Hinweis 7. November 2023: Eine missverständliche Formulierung in einer Rollenbeschreibung wurde nachträglich verändert.

(Making) Woyzeck
nach Georg Büchner
Regie und Bühne: Caner Akdeniz, Mitarbeit Bühne: Marlene Lücker, Kostüme: Emir Medic, Musik: Giovanni Berg, Video: Jonas Friedlich, Dramaturgie: Maximilian Löwenstein.
Mit: Eren Kavukoğlu, Sümeyra Yilmaz, Mansur Ajang, Stefan Diekmann, Sven Seeburg.
Premiere am 4. November 2023
Dauer: 1 Stunde 40 Minuten, keine Pause

www.theater-essen.de

 

Kritikenrundschau

"Mir fehlt schon fast der Büchner", sagt ein wenig begeisterter Martin Burkert im WDR ( 6.11.2023). Der Abend sei ein bisschen experimentell, aber auch nicht besonders stark. Den wenigen Büchner-Worten fehle die lakonische Schärfe, "weil sie dann gemixt werden mit Filmjargon und Alltagssprache".

"Die soziale Dimension des Stücks, die Ungerechtigkeit der gesellschaftlichen Verhältnisse, die das Handeln dieses gedemütigten Irrläufers bis zum Femizid bestimmen, rücken in den Hintergrund", so Martina Schürmann in der Westdeutschen Allgemeinen Zeitung (7.11.2023). Dafür zeigte Akdeniz ein Herz für Kämpfer. "So ironiesatt und bisweilen klamaukig Akdeniz die Vorlage in seine Lesart übersetzt, so ernst nimmt er doch die Aufgabe, den neuen Bühnenraum, die Ada, mit seinen technischen Möglichkeiten und Publikums-Interaktionen zu nutzen.
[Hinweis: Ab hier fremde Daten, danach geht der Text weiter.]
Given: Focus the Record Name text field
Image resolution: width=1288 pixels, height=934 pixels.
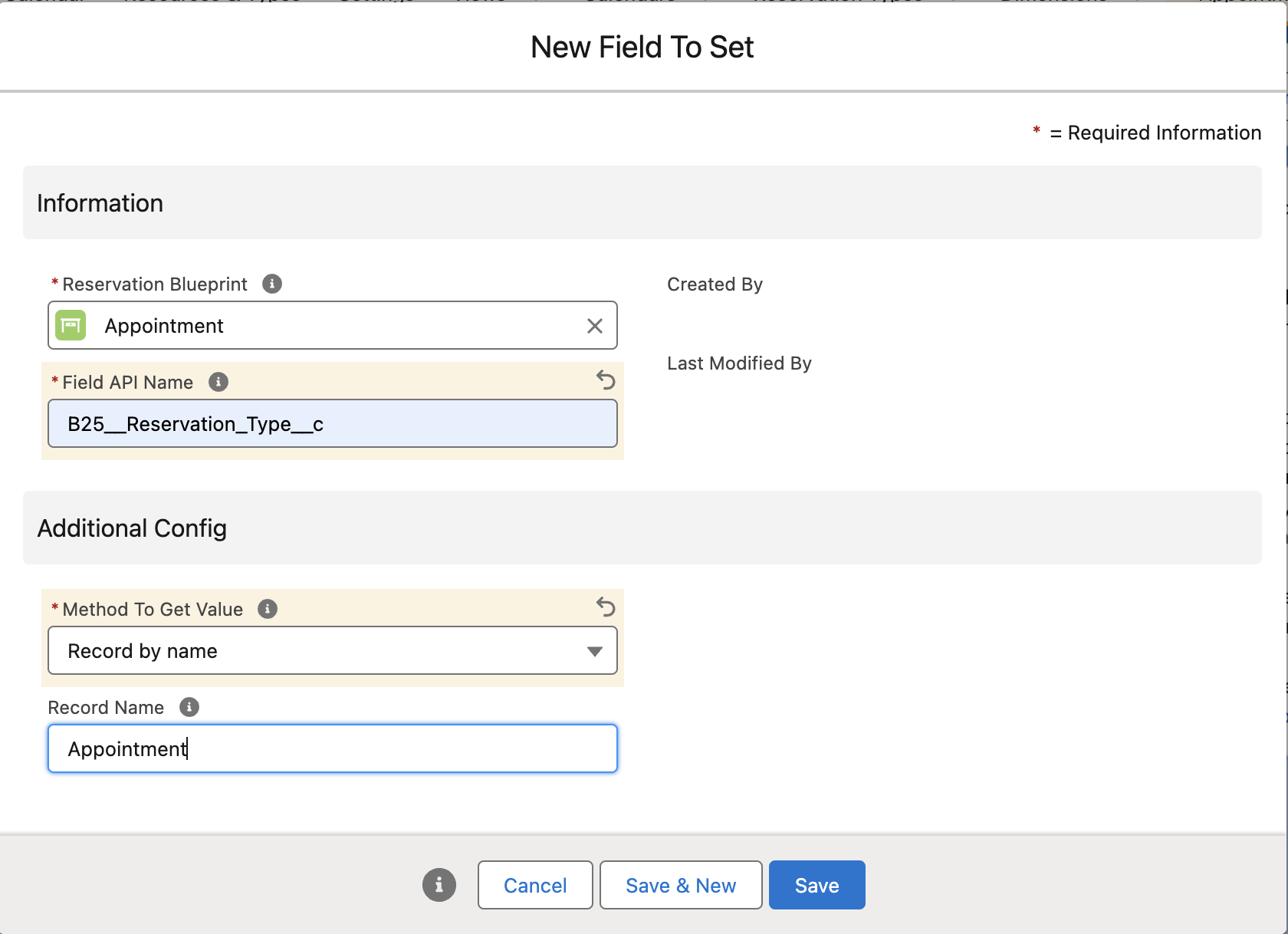Looking at the screenshot, I should (332, 748).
Die Zuschauer sind hier nicht nur nah dran, sondern immer wieder auch angesprochen."

Kommentare  
(Making) Woyzeck, Essen: Kunstkritik
Lieber Herr Krumbholz, bitte weniger Kulturpolitik und mehr Kunstkritik.
Danke.
(Making) Woyzeck, Essen: Männlicher Blick
Ich habe diesen wundervollen, mutigen, humorvollen und sehr ungewöhnlichen Theaterabend gestern sehen dürfen und bin mit vielen Teilen der Kritik einverstanden.
Was mich stört: "Und Sümeyra Yilmaz, hier als Schwangere, dominiert den Abend in ihrer sexuellen Attraktivität gewissermaßen aus dem Hintergrund, aus der Defensive heraus."
Warum wird die Kraft dieser Schauspielerin UND ihrer Figur durch Ihren männlichen Blick auf ihre sexuelle Attraktivität reduziert und die Spielerin zum Objekt gemacht? Warum wird ausgerechnet dieser Aspekt ihres Seins hervorgehoben? Fragen über Fragen und immer wieder herzlich willkommen im Patriarchat.
Ansonsten- wie nah und verspielt dieses Paar am Ende erscheint und wie wertvoll zu sehen, dass Woyzeck seine antrainierte Männlichkeit zu überwinden sucht. Große Freude.